Saved entries
++++++++

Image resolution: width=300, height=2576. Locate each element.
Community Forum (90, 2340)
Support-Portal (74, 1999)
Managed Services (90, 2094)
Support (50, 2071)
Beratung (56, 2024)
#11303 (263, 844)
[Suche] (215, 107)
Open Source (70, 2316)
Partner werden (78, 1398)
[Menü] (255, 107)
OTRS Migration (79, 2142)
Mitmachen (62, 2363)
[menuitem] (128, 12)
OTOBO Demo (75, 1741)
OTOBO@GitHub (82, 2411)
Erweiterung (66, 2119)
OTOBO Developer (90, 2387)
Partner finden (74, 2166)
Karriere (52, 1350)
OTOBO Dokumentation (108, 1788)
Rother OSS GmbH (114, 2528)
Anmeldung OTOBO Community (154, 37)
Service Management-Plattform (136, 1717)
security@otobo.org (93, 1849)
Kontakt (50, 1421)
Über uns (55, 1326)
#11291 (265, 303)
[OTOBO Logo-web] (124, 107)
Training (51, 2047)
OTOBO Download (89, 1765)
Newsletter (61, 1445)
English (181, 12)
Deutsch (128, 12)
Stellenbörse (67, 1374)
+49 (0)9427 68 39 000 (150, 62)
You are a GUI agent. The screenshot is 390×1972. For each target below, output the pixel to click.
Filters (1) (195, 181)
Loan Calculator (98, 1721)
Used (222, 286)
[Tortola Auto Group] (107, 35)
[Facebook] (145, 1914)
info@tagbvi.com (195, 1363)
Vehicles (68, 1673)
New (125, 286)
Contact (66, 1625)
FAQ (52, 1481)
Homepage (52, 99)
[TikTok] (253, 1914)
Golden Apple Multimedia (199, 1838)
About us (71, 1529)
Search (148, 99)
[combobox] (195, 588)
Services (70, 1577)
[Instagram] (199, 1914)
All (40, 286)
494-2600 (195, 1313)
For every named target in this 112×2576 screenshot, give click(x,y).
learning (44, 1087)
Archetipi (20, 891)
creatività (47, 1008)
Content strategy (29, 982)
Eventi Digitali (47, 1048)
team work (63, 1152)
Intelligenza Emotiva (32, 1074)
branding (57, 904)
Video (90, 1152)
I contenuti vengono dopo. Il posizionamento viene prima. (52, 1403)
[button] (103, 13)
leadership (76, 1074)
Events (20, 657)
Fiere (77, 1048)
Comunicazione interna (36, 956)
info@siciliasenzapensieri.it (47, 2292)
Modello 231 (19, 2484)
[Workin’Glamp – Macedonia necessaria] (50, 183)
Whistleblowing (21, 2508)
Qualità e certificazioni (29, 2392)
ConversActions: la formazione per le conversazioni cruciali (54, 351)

++++++++

* [Task instructions] Go over the entries above and say how many lines hold the string "screenshot", with no other text.

* [Answer section] 2